La narratrice a 92 ans. Elle est en maison de retraite, plutôt bien entourée, dans un lieu qu’elle dit agréable. Elle ne marche plus, ne peut plus se lever, et dépend désormais des autres pour les choses les plus ordinaires. Nous ne sommes pas là, on le devine à maints détails, dans ce qu’on appelle un « mouroir » et c’est, de la part de l’auteure, un choix de lieu non négligeable qui lui permet d’évacuer de son ouvrage toute une part de ce spectacle insoutenable de détresse humaine – qui plonge dans l’effroi qui n’est pas préparé à s’y confronter, un choix qui lui permet de suivre les options narratives qui conduisent son texte.
La narratrice est cette vieille femme dont la mémoire, nous dit-elle, défaille, et dont les souvenirs quelquefois s’enchevêtrent, mais elle parle, se parle. « Je me parle, je discours. A qui s’adresser ici ? Je ne veux pas mourir du quotidien de ce lieu. »

Voilà, décor planté, le personnage principal de ce qui se joue juste avant que tombe le rideau.
« La vie ne commence pas – elle se continue sous une autre forme. C’est comme pour les histoires… toujours la même, chaque fois différente. »  Ce sont là les premières lignes du livre de Jeanne Bastide, La nuit déborde, texte qui se termine par ces mots: « Tant de fois, j’ai laissé derrière moi les cendres de celle que j’ai été pour continuer à avancer. Je suis fatiguée maintenant.
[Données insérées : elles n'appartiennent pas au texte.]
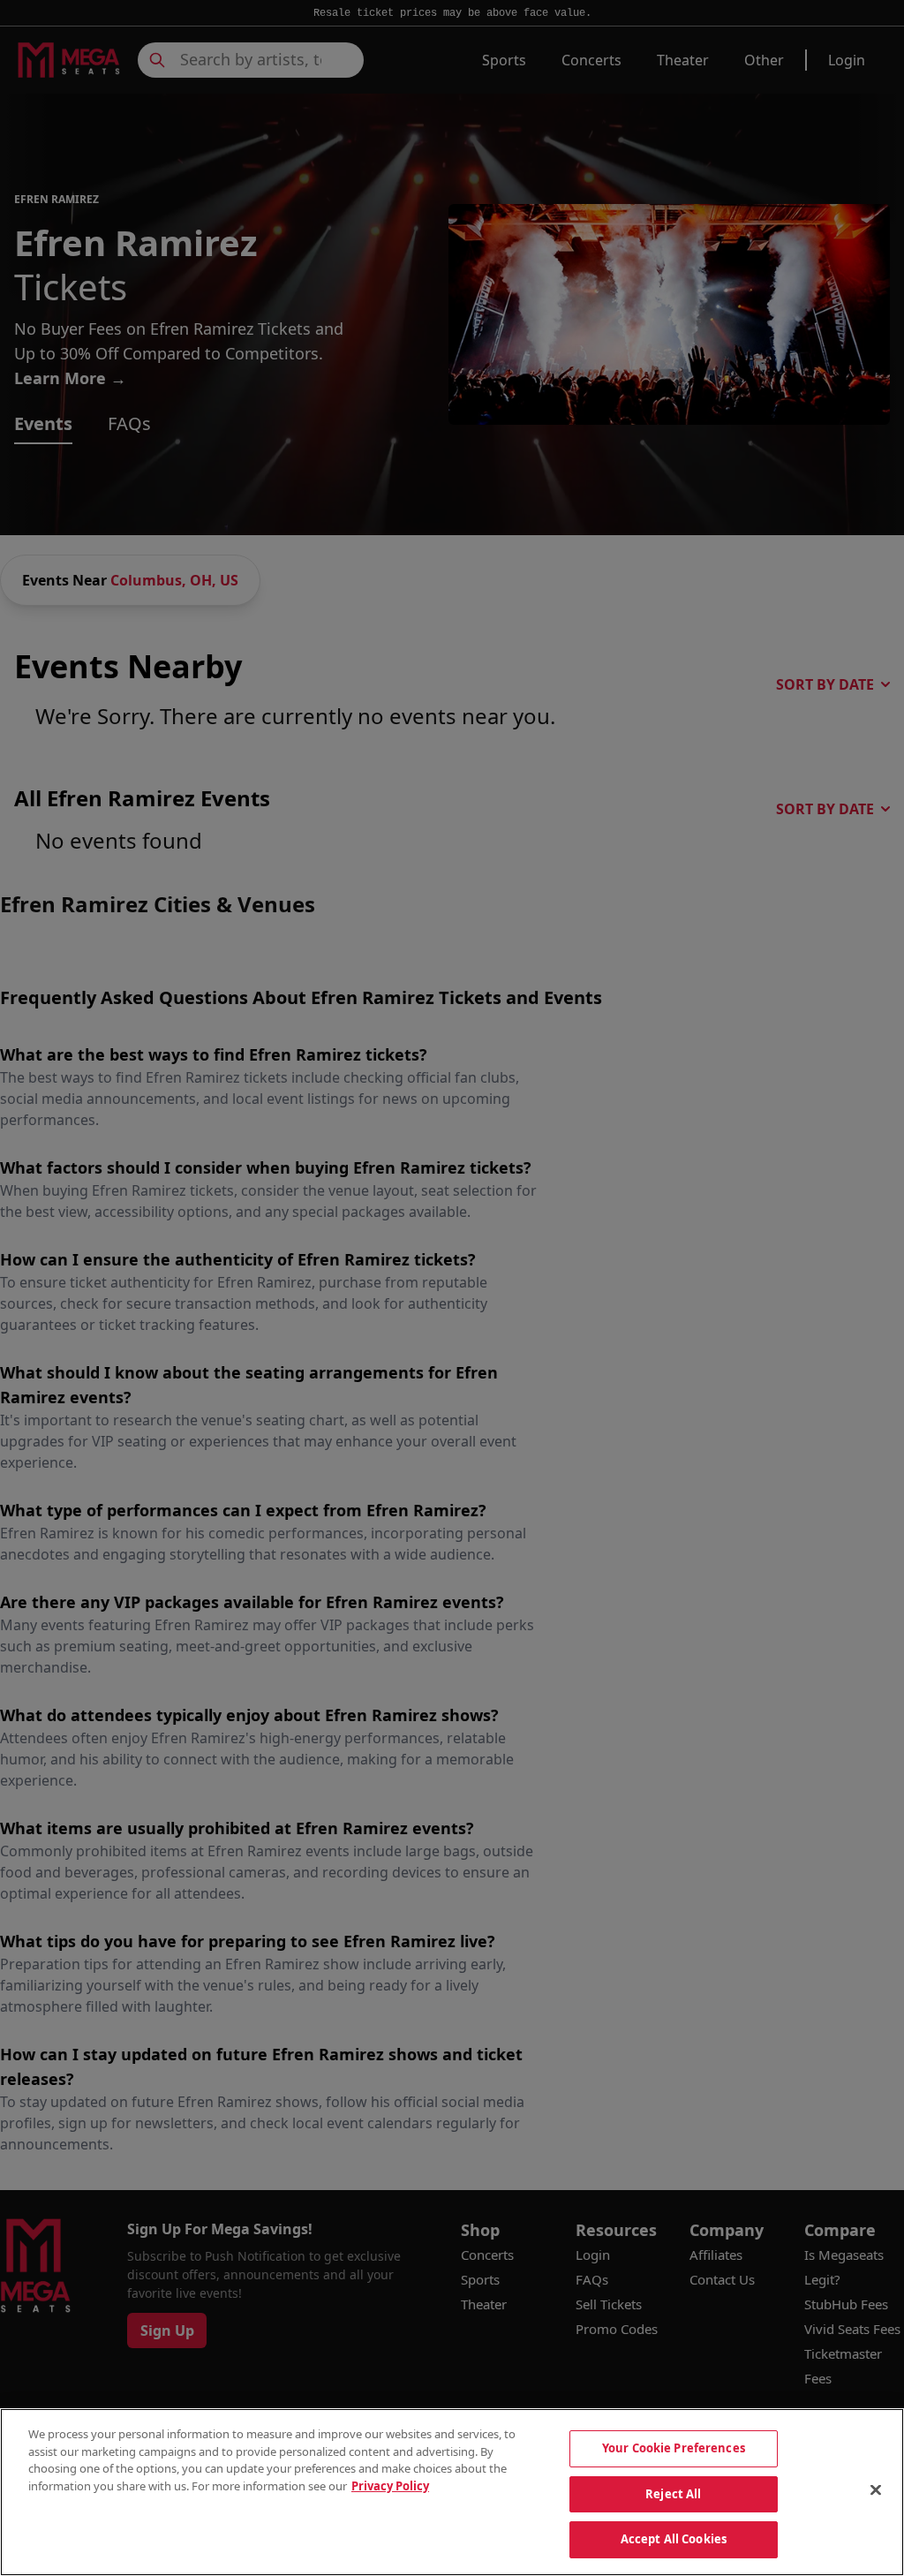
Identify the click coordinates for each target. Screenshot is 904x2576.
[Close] (875, 2490)
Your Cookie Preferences (673, 2448)
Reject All (673, 2494)
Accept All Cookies (674, 2539)
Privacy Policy (390, 2486)
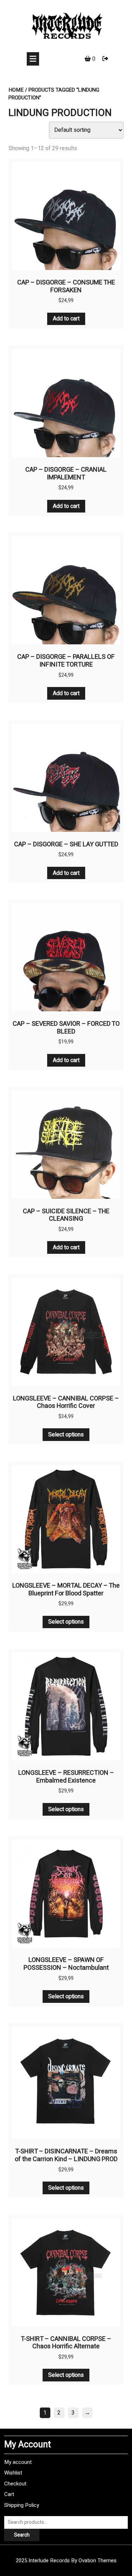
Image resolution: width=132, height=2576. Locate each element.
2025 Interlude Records (66, 2560)
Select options (66, 1434)
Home (16, 90)
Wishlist (13, 2473)
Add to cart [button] (66, 318)
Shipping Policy (21, 2505)
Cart (9, 2494)
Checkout (15, 2484)
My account (18, 2462)
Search (22, 2535)
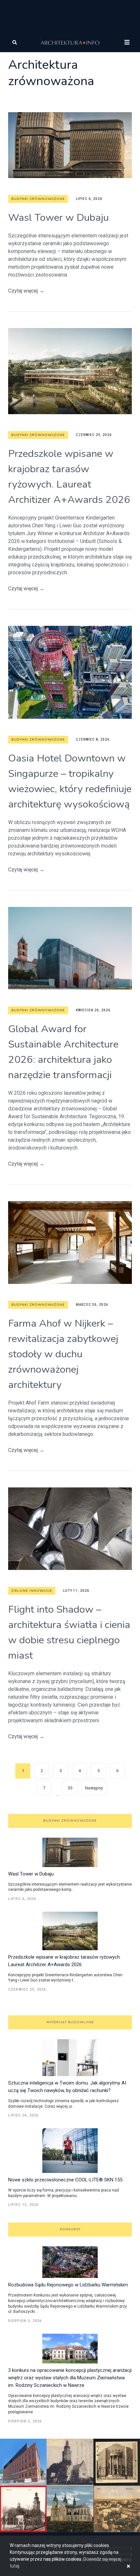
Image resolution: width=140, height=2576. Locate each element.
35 (70, 1787)
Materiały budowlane (70, 2022)
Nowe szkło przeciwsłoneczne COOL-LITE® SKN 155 (65, 2180)
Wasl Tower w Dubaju (58, 217)
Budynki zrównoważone (38, 199)
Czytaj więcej (26, 291)
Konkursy (70, 2229)
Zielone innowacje (31, 1591)
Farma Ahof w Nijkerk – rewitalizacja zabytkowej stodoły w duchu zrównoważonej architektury (63, 1354)
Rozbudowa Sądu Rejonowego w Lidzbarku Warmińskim (68, 2285)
Tous ces deuils m’ont épuisée.// La mort est-elle un lieu où on se repose de la vie ? »
Le mot « vie » qui ouvre et conclut cet ouvrage, comme on ouvre et referme des parenthèses, en est, tiré d’un bout à l’autre de ces pages, le vrai fil conducteur. Certes, la vieillesse et la fin du cycle des jours constituent la matière la plus apparente  de ce long monologue intériorisé dont les mots sont aussi, nous l’avons noté, ceux de « cendres »,  « fatiguée », « deuils », « épuisée », mais « la mort » est, ici, moins attendue dans la résignation (pourtant présente tout du long), qu’envisagée dans un perpétuel étonnement et s’avançant comme une étrangeté à laquelle rien ni personne ne peut nous préparer. « Qui pourrait m’aider à supporter ce qui va arriver ? » se demande la narratrice qui ne dit pas « ce qui va m’arriver », mais qui, en ne se plaçant pas du seul point de vue de son drame personnel, fait de la mort, « ce qui arrive », cette énigme, l’interrogation essentielle sur laquelle repose la tragédie de vivre.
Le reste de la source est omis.